Sie habe die Hassbotschaften lange ignoriert, weil das Netz nichts mit der realen Welt zu tun habe, sagte Aras. Der Mord am Kasseler Regierungspräsidenten Walter Lübcke (CDU) im Juni 2019 sei für sie jedoch eine Zäsur gewesen. „Da fragte ich mich: Moment, was ist da passiert? Die Täter haben sich im Netz radikalisiert, und das endete in einem Mord an einem Vertreter unseres Staats“, sagte Aras.
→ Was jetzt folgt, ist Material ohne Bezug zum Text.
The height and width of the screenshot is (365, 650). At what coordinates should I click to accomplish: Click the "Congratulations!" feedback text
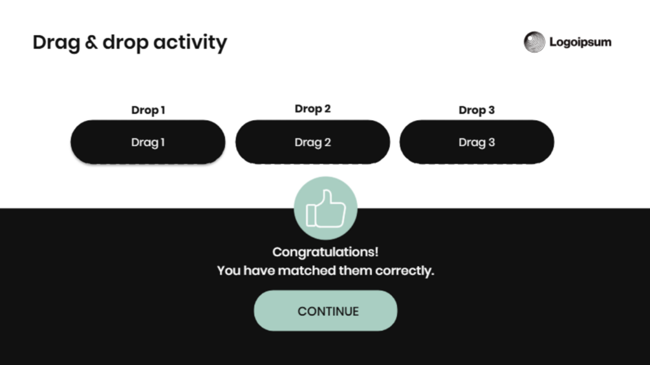point(325,252)
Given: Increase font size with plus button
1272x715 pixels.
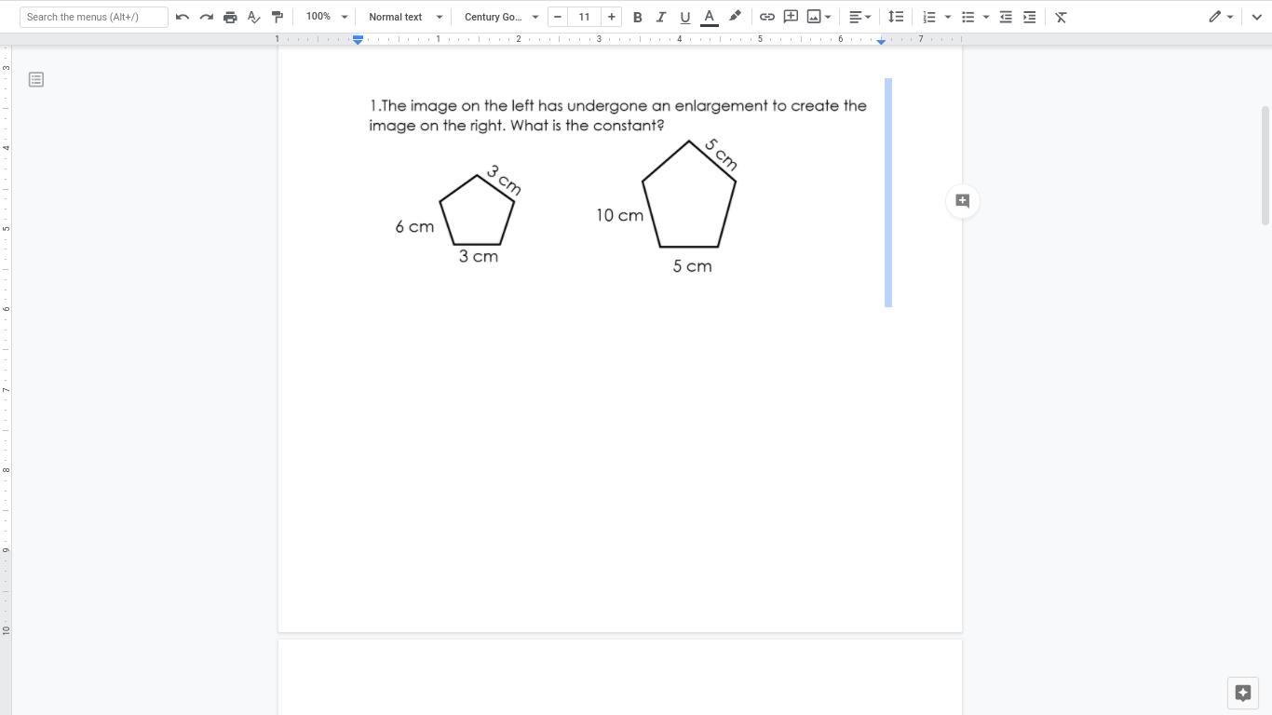Looking at the screenshot, I should point(612,17).
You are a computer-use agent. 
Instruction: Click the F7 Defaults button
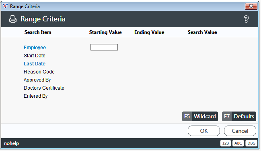tap(239, 116)
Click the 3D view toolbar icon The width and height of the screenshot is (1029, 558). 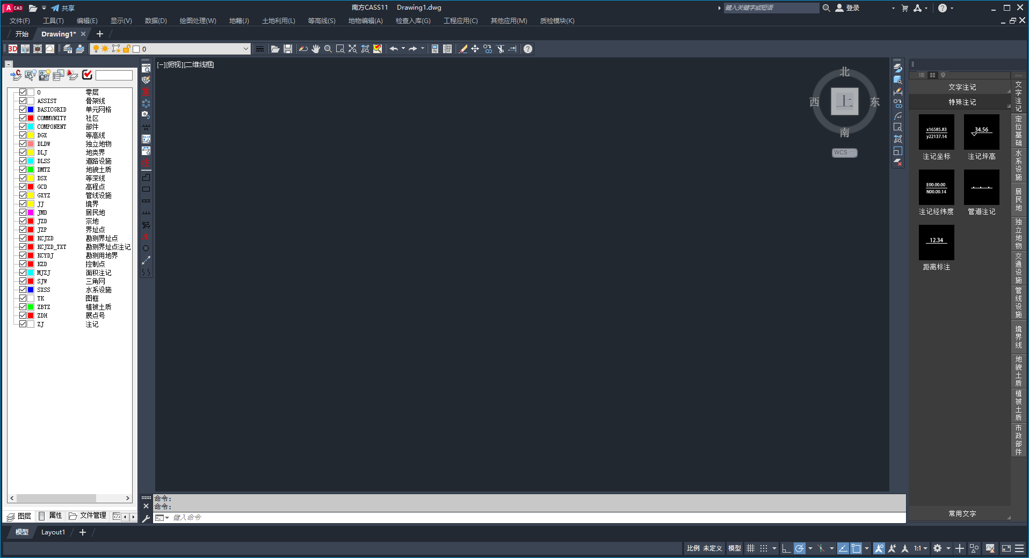[x=13, y=49]
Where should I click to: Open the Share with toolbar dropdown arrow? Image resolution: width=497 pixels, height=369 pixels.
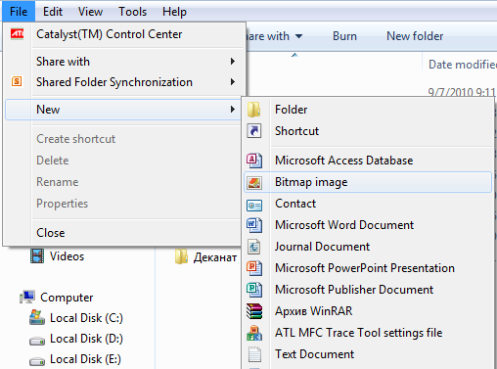point(298,36)
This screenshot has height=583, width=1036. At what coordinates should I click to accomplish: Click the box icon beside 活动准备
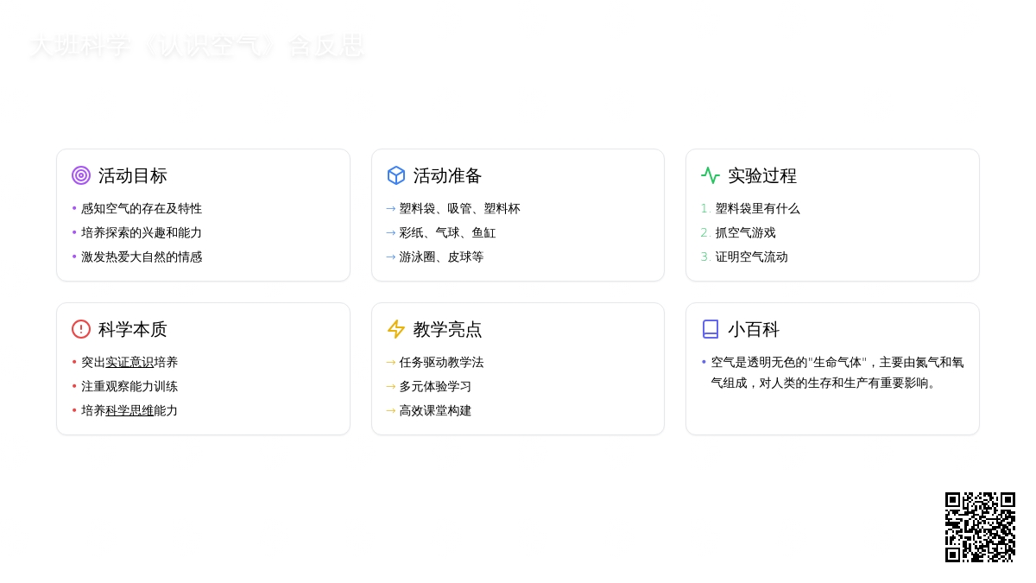pyautogui.click(x=396, y=175)
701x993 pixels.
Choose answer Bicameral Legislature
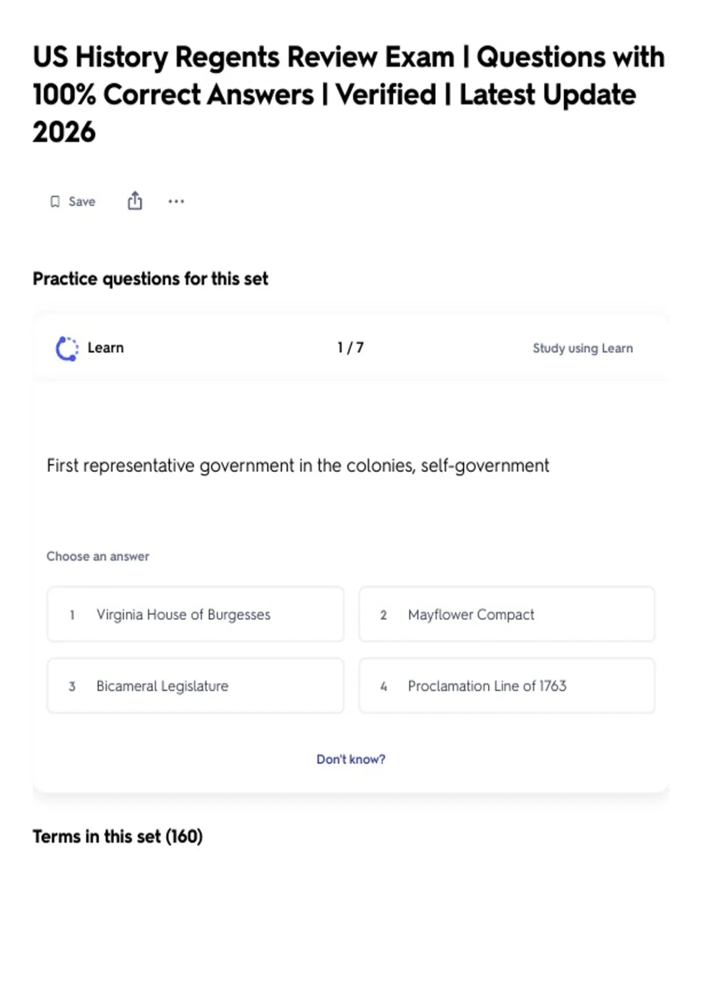pos(196,686)
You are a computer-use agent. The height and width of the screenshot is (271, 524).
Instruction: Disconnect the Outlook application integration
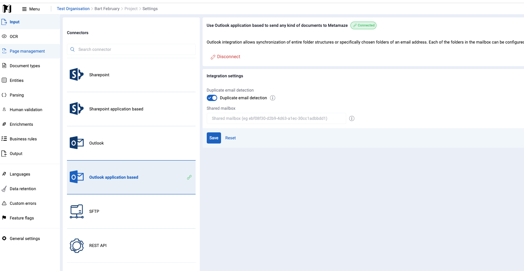point(225,57)
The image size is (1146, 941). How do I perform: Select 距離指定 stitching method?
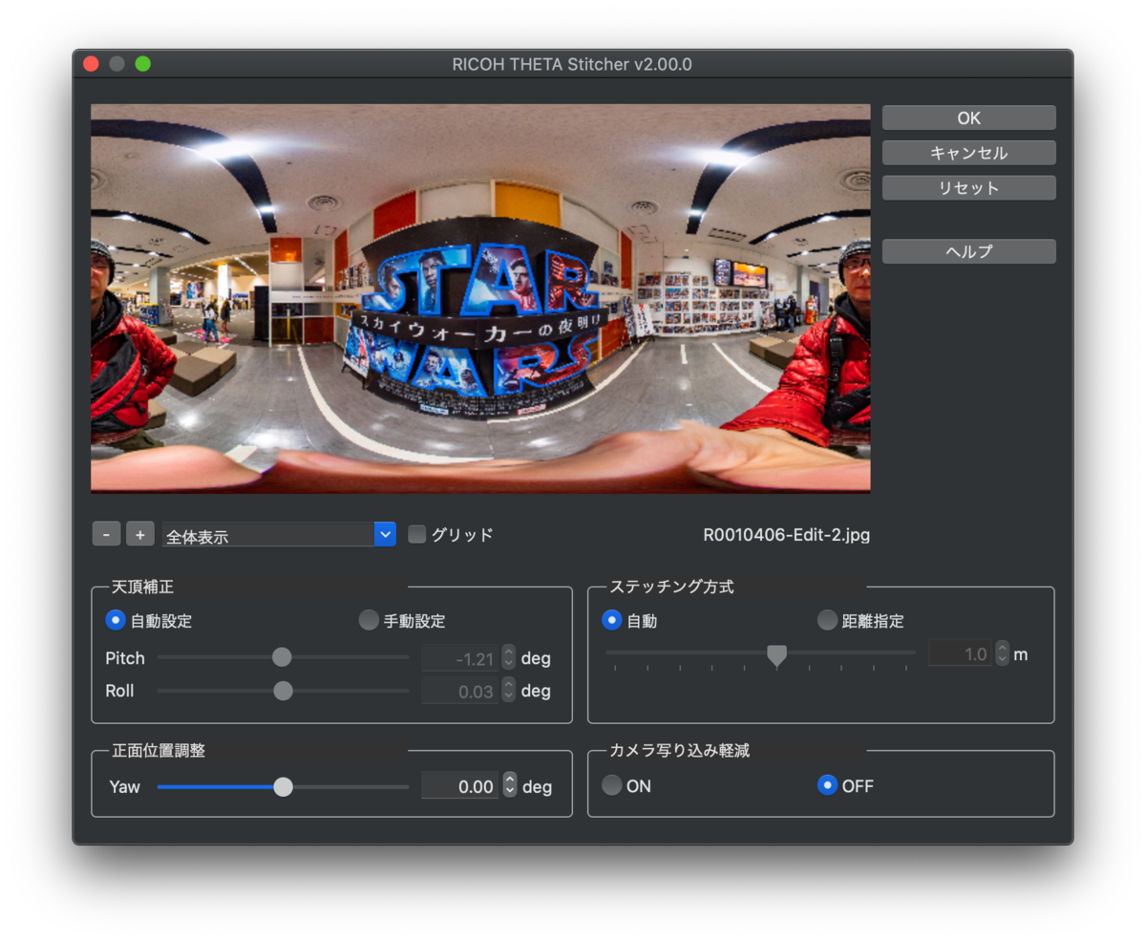(826, 620)

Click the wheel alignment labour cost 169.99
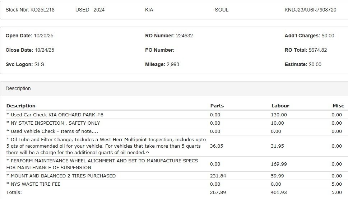point(279,164)
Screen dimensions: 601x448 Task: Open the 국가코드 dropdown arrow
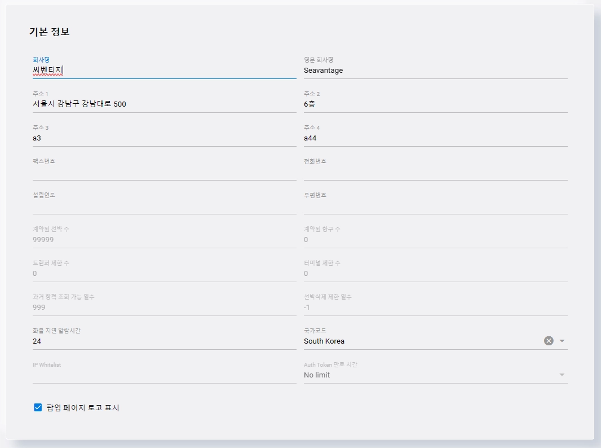pyautogui.click(x=562, y=341)

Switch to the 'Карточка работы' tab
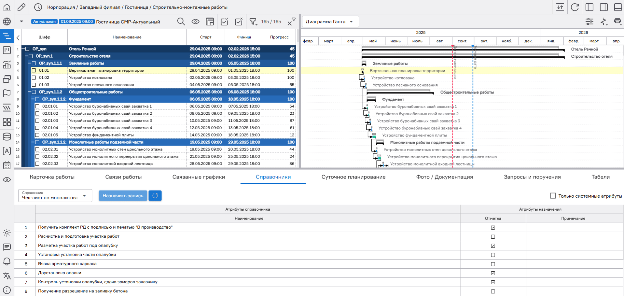(52, 177)
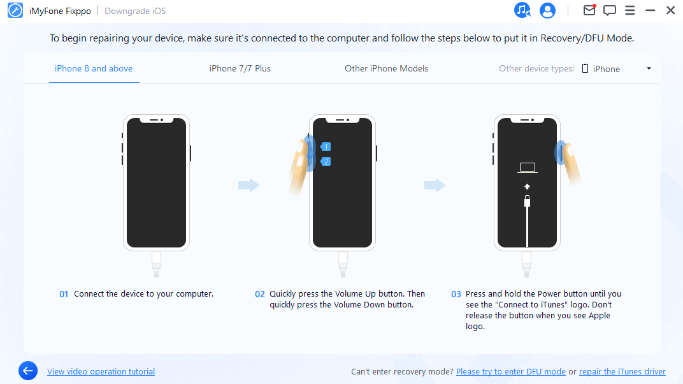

Demokraten müssten zeigen, dass sie „wehrhaft“ seien.
Aras kritisierte den Thüringer Ministerpräsidenten Bodo Ramelow (Linke), der Mitte Juli dem AfD-Landesvorsitzenden Stefan Möller den Mittelfinger gezeigt hatte. „Ich fand das unmöglich“, sagte Aras. Wäre das im baden-württembergischen Landtag passiert, hätte sie „auch dem Ministerpräsidenten“ einen Ordnungsruf erteilt. Abgeordnete sollten Vorbilder sein.
Die Landtagspräsidentin wehrte sich dagegen, nach den Krawallen von Stuttgart und Frankfurt am Main über die Verdächtigen unter dem Aspekt des Migrationshintergrunds zu diskutieren. Dieses Wort finde sie schwierig. „Wie lang muss ich mich denn erklären, wo ich oder meine Eltern geboren sind?“, sagte Aras. Die Hälfte der Gesellschaft in Stuttgart und Frankfurt habe „irgendeinen anderen Hintergrund“. Die Krawalle müssten Gegenstand einer sozialpolitischen und nicht einer migrationspolitischen Diskussion sein.